--- Records shown Enclosed Below ---
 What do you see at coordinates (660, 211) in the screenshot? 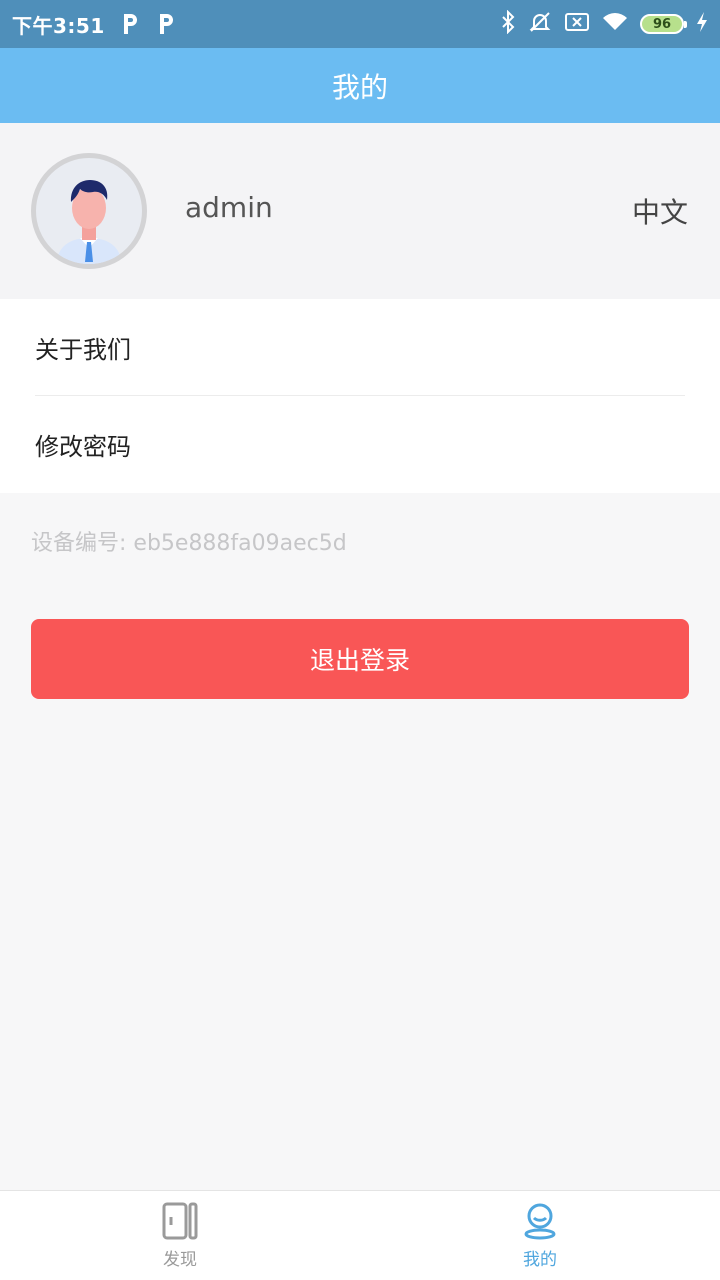
I see `language-switch: 中文` at bounding box center [660, 211].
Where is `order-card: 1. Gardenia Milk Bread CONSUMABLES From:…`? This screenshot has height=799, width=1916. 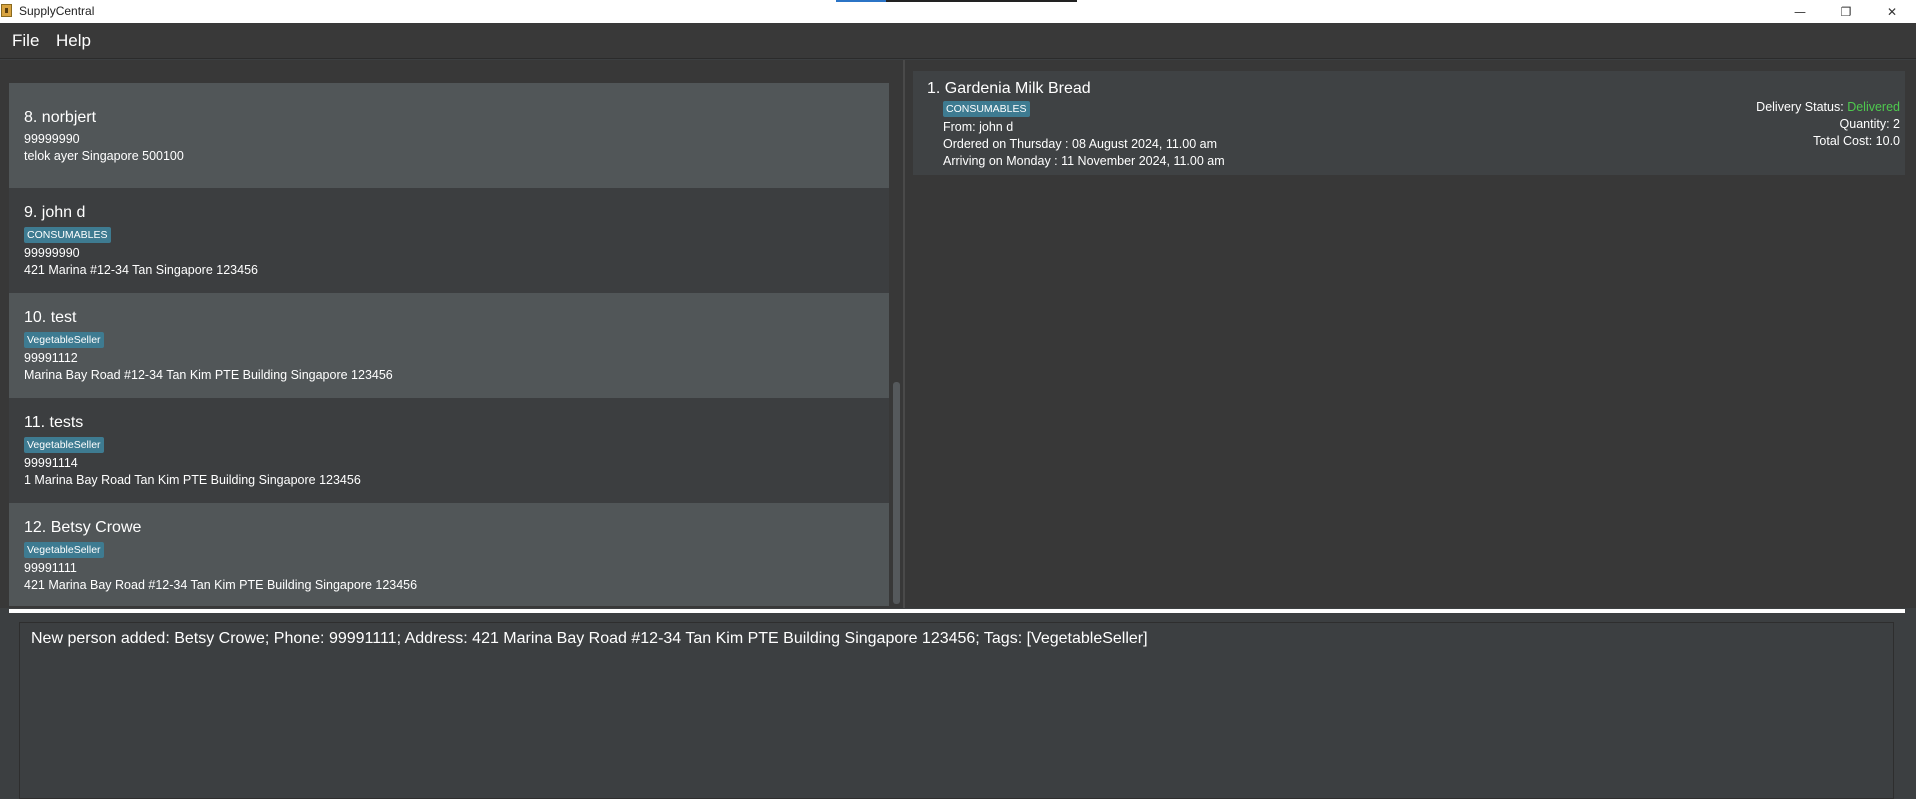 order-card: 1. Gardenia Milk Bread CONSUMABLES From:… is located at coordinates (1409, 123).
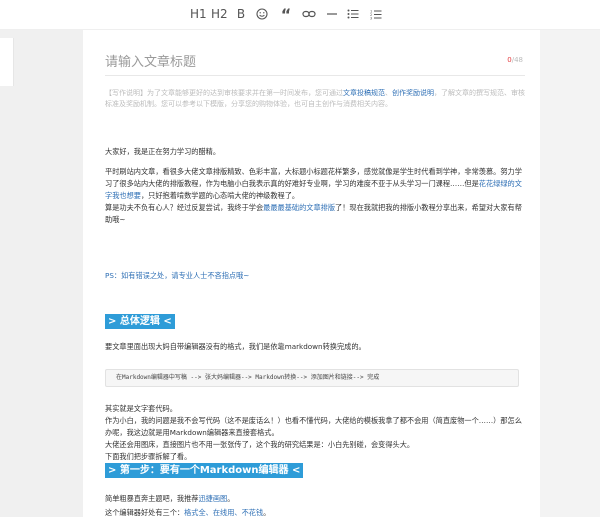 The height and width of the screenshot is (517, 600). I want to click on horizontal-rule-icon, so click(332, 14).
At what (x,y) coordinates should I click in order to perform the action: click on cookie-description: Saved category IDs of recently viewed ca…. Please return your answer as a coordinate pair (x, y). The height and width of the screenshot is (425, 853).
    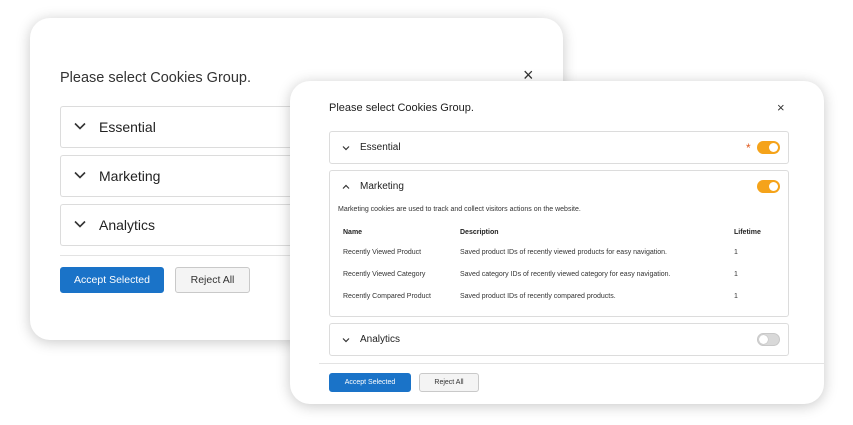
    Looking at the image, I should click on (566, 274).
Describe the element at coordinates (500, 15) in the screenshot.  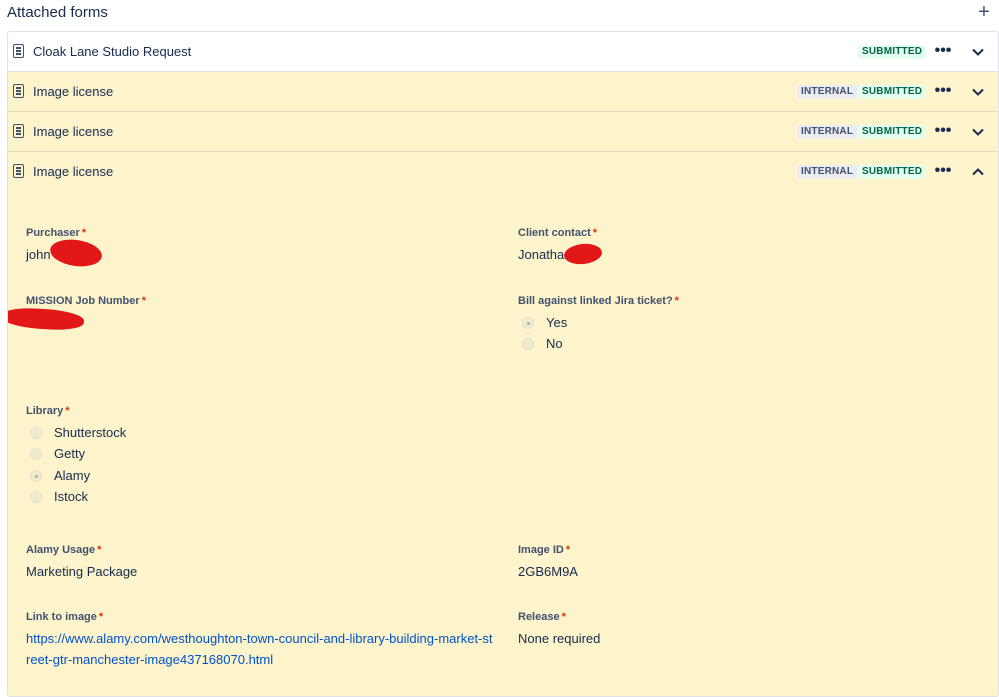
--- End of Enclosed Records shown ---
- [Task to carry out]
Show each line of the listing above that contains the word "should", where uppercase and lowercase count as different.

- [Solved exercise]
At what (x,y) coordinates should I click in order to perform the action: click on cookie-description: Saved category IDs of recently viewed ca…. Please return your answer as a coordinate pair (x, y). The height and width of the screenshot is (425, 853).
    Looking at the image, I should click on (566, 274).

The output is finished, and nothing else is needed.